Акт и содержание относятся к различным религиозным планам; они подлежат различным категориям; имеют свои особые законы и особое значение в религиозном строительстве.
   Акт есть событие душевной жизни, характерное состояние субъективной душевной ткани, а может быть, и «типическое» религиозное «настроение» – для человека или для целого народа, или «классическое» (для данной религии). Он слагается из психических функций: 1. чувства, т. е. активной эмоции или пассивного аффекта; 2. воображения чувственного или нечувственного, эмпирически-покорного или творчески-фантазирующего; 3. мышления, образного или необразного, формального или созерцающего, дискурсивного или интуитивного; 4. воли, инстинктивной или духовной, пассивной (терпение) или активной (борьба), мыслящей или созерцающей, сердечно-совестной или черствой и аморальной; 5. из всевозможных чувственных ощущений (зрение, слух, обоняние, вкус, осязание, тепло и холод, мускульное напряжение, нервная боль); 6. из инстинктивных влечений – то эротических, то нутритивных, то двигательных, но почти всегда наслажденческих.[45]

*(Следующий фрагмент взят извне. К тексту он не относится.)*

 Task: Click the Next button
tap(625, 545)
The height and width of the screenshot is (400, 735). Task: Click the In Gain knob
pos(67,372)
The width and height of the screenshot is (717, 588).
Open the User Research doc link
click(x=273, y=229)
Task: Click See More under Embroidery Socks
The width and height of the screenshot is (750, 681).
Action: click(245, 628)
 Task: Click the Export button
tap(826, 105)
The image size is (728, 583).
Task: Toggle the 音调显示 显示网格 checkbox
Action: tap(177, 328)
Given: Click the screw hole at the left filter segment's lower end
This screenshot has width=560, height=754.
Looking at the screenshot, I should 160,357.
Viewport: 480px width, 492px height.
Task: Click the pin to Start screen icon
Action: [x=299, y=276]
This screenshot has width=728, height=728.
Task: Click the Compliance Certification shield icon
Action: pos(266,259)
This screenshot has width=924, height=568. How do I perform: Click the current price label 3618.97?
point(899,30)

   Живой акт по бытию и составу своему – личен и субъективен; он есть видоизменение персонально-психической силы, подверженное законам психологии, физиологии и психопатологии (например, религиозная галлюцинация). В религии «актом» является, например, – религиозная настроенность, любовь к Богу, молитва как зов или благодарение, покаяние, умиление, решение воли, жертвоприношение, обряд, аскетическое упражнение, писание религиозного тимна (например, Гимн Солнцу Франциска Ассизского), формулирование догмата, размышление о катарсисе и др.

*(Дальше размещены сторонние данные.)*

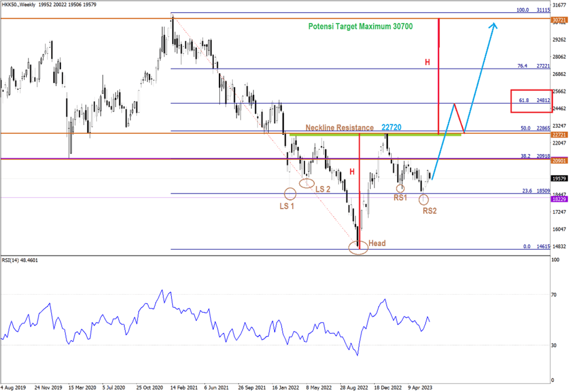Image resolution: width=572 pixels, height=392 pixels.
Task: Click the RSI(14) indicator label
Action: tap(20, 260)
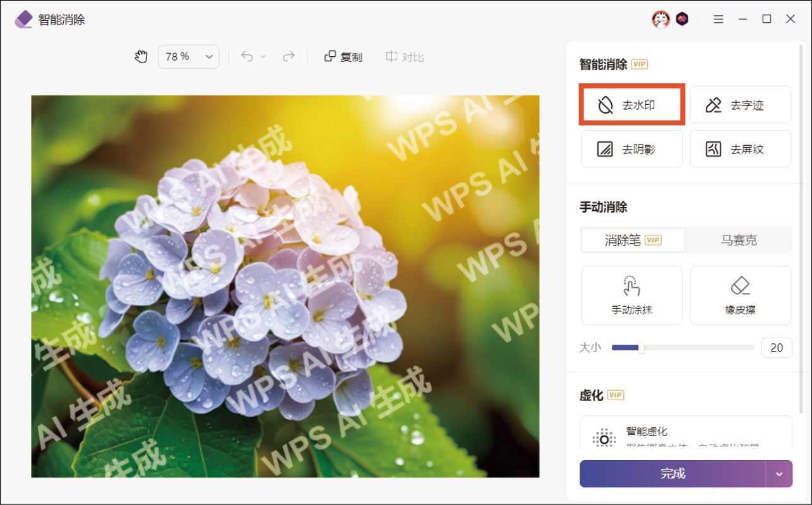Screen dimensions: 812x505
Task: Choose the 手动涂抹 manual smear tool
Action: (631, 295)
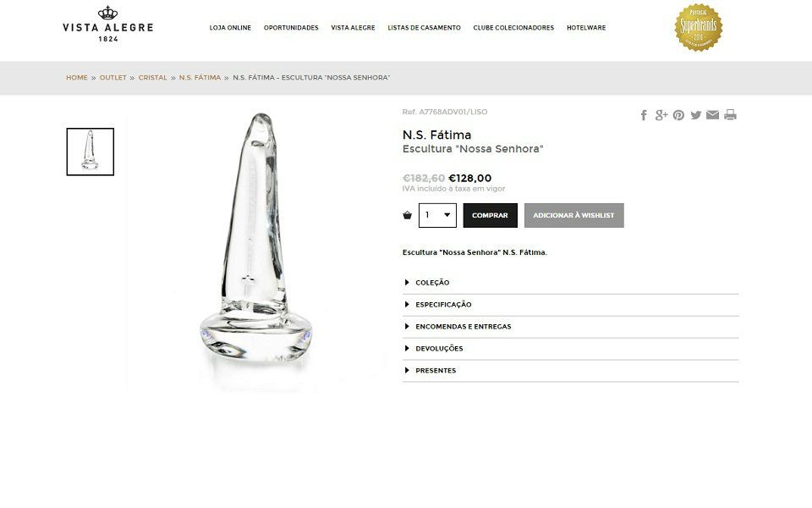
Task: Open the Loja Online menu
Action: point(230,28)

   Напротив, религиозное содержание – не есть душевное состояние; оно не слагается из душевных функций; оно не есть личное переживание и не подлежит законам психологии и физиологии; оно не есть проявление душевной силы. Это есть то, что «взято» и «принято» религиозной душой; то, что медитируется религиозно-настроенным духом; что именно любится в любви к Богу (например, Его воображенная красота; Его пугающая и опасная сверхсила; Его воспринятая благость). Это есть то, о чем человек молится, за что и как он благодарит Бога; это его, осужденные им и облитые слезами грехи; это то, что решила его воля, что он жертвует в своем приношении; это пропетое им «славословие»; это оформленный догмат.

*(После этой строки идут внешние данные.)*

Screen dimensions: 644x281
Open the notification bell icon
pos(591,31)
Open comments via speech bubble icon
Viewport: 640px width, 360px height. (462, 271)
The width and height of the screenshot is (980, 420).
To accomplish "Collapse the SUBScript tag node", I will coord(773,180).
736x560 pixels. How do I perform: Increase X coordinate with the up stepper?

   Религиозное содержание переживается всегда лично; но пережитое лично, оно может быть доступно и другим. Если оно взято любовью, то оно узрено актом сердца; если оно вображено актом воображения, то оно есть образ и стоит в сцеплениях образов; если оно помыслено (догмат), то оно взято актом мысли и подлежит законам логики; если это словесный гимн или икона, то она подлежит художественному рассмотрению; если оно взято волей, то оно находится в ряду целей и средств и подлежит совестному и целевому рассмотрению и т. д.
   Но все это только основа и начало.

3

   Попробуем установить закономерную связь между религиозным актом и религиозным содержанием.
   Религиозный акт выражает то, как человек верует: сознательно и бессознательно, цельно или нецельно, глубоко или мелко, искренно или лицемерно, добротой или злобой, любовью или страхом, пассивно или активно, силой своей души или ее слабостью, случайно, повторно или длительно; – и какими именно душевными способностями – функциями. А религиозное содержание есть то, во что человек верует и что он исповедует как подлинное религиозное обстояние (как сущую истину, как истину-«естину»).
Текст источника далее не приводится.